Witnesses recall racist remarks made by Arbery murder victims

BRUNSWICK (Ga.) -- Two women who knew Ahmaud's father and son testified Friday at the federal hate crime trial that they heard the men make racist remarks, including crude sexual comments directed at one of the Black women they dated.

After spotting a 25-year-old Black man running through their coastal Georgia neighborhood, Travis McMichael and Greg McMichael decided to arm themselves and chase Arbery in a pickup truck. William "Roddie", a neighbor, captured cellphone video of Travis McMichael firing a shotgun at Arbery.

Three men were convicted last fall of murder in a Georgia state Court. The men are now being tried in a separate case at U.S. District Court. They were charged with violating Arbery’s civil rights and targeting Arbery because he is Black. Bryan and McMichaels have pleaded guilty.

Travis McMichael was a Coast Guard officer who testified that he made crude jokes about his sexual activity with African American men. Kristie Ronquille, a woman who had served under him in the Coast Guard, said that he called her an "N-word lover" and that she found his remarks "infuriatingly disrespectful."

Ronquille claimed that she never reported Travis McMichael’s comments, which he made while on duty at a Coast Guard station near Pascagoula in Mississippi, partly because he was a supervisor.
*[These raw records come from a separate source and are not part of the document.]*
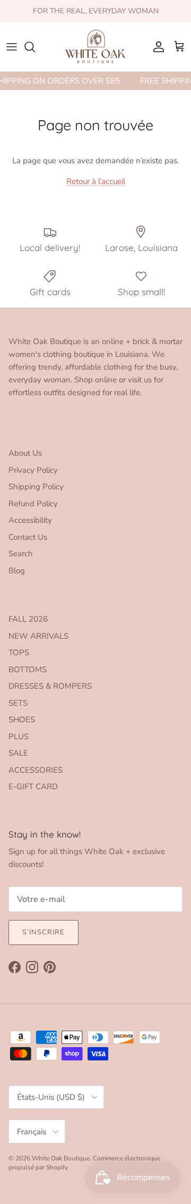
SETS (18, 703)
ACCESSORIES (35, 770)
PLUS (18, 736)
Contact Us (27, 537)
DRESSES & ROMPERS (50, 686)
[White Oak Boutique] (95, 47)
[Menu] (11, 46)
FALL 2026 (28, 619)
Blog (16, 570)
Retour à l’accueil (95, 181)
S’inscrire (43, 932)
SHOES (21, 719)
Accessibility (30, 520)
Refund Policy (33, 503)
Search (20, 553)
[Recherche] (35, 46)
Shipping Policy (36, 486)
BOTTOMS (27, 669)
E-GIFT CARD (33, 786)
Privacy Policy (33, 470)
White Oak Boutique (61, 1158)
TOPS (18, 652)
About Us (25, 453)
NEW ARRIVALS (38, 636)
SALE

Amy Lee Copeland (the attorney for Travis McMichael) noted that Ronquille previously stated to the FBI that she was "90% certain" that he called her a name that included a racial slur. Copeland also pointed out that Ronquille had told the FBI she hated Travis McMichael.
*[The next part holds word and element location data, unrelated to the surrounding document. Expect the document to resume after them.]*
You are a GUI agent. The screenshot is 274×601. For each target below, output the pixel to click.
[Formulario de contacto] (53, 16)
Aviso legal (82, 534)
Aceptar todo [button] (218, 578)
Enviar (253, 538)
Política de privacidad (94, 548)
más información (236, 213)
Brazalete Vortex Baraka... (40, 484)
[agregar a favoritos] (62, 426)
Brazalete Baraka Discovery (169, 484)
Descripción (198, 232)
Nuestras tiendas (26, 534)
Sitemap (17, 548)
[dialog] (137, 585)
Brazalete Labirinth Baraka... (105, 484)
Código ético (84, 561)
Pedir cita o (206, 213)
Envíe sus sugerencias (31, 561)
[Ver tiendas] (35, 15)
Kim Ballesteros, another witness on Friday, testified that Greg McMichael mocked a Black woman to whom he rented a house. Ballesteros and her husband lived in the same street as McMichaels about three years ago. They were discussing their experiences as landlords.
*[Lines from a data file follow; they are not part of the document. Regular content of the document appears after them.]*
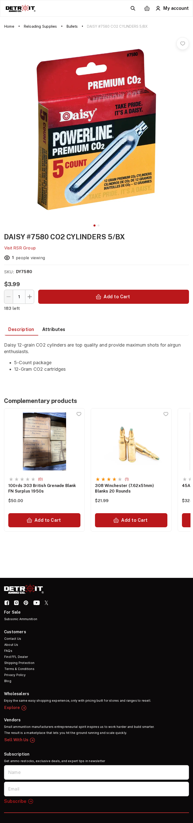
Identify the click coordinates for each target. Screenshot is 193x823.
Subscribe (15, 801)
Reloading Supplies (40, 26)
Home (9, 26)
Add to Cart (117, 296)
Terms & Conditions (19, 669)
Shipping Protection (19, 663)
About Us (11, 645)
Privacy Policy (15, 675)
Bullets (72, 26)
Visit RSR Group (20, 247)
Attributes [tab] (53, 329)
Ballesteros claimed that Greg Michael said to her that his ex-Black tenant was called "the Walrus" by him because of her skin color, and her large size. He claimed that he had once turned off her home air conditioner when she was late on rent payments.

Ballesteros stated, "I was shocked." "It was inhumane and racist, and I was honestly disappointed."

A.J. McMichael, Greg McMichael’s attorney. Balbo noted that Ballesteros spoke to Greg McMichael again after the incident, and that her testimony proved that he was willing to rent property out to Black people.

The evidence that Bryan and McMichaels held racist views of Black people is crucial to the prosecution's case that Arbery’s death was a hate crime. These posts included descriptions of violence against Black people.

Greg McMichael shared a Facebook meme that stated "Irish slaves in America were treated more poorly than any other group in America's history." Bryan used slurs in a variety of electronic messages. One was sent on Martin Luther King Jr. Day and mocked the civil rights leader.

Defense lawyers denounced the racist messages of their clients as indefensible and offense. They also claimed that Arbery's death was motivated by an honest, but erroneous suspicion that he had committed crimes rather than his race.